Job Interview Tips If You're 50 or Over
Those who are 50 and over know that it's not easy to get job interviews and scoop up choice jobs. As a prime-time job seeker, you can greatly improve your odds of being chosen by learning new and improved job search skills and interviewing techniques.
Try the following techniques when interviewing for a new position:
Experiment with statements clarifying that contributing to the employer’s goals is your first priority.
Storytell by preparing examples of your high energy, fresh enthusiasm, and willingness to compete.
Carry yourself with a young attitude. Enter the room with pep in your step.
Don’t enter an interviewing room with the attitude that your experience should speak for itself. Merely listing your tasks doesn’t impress employers. Instead answer the so-what question: Explain what difference you made and how your experience translates to their needs right now.
Downplay ancient history. Unless you have a compelling reason to look way back in your career, focus your comments on the past 10 or 15 years. Talk only about your past experience that relates to the job at hand.
To get around being seen as a tiresome know-it-all, don’t constantly say “I know.” Instead, acknowledge an interviewer’s statement with “That’s interesting.” “You make a good point.” “I see what you mean.”

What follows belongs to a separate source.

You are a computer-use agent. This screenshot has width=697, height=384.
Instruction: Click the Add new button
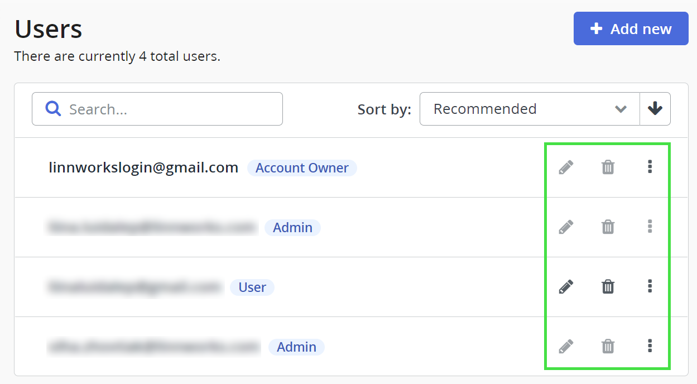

Don’t fall into the trap of thinking “uppity child” when you’re being interviewed by a younger hiring manager. Your interview mindset should realign your ideas of authority: Mutual respect is the right tone — even when the interviewer is young enough to be your kid.
Use the question technique to avoid seeming to take charge of the interview: “Did I fully explain how I can make a difference in solving the problem we’ve just discussed?” or “Have I left unanswered any questions that you may have about my being the best person for this job?” When the answer indicates no reservations remain, smile and ask “When do I start?”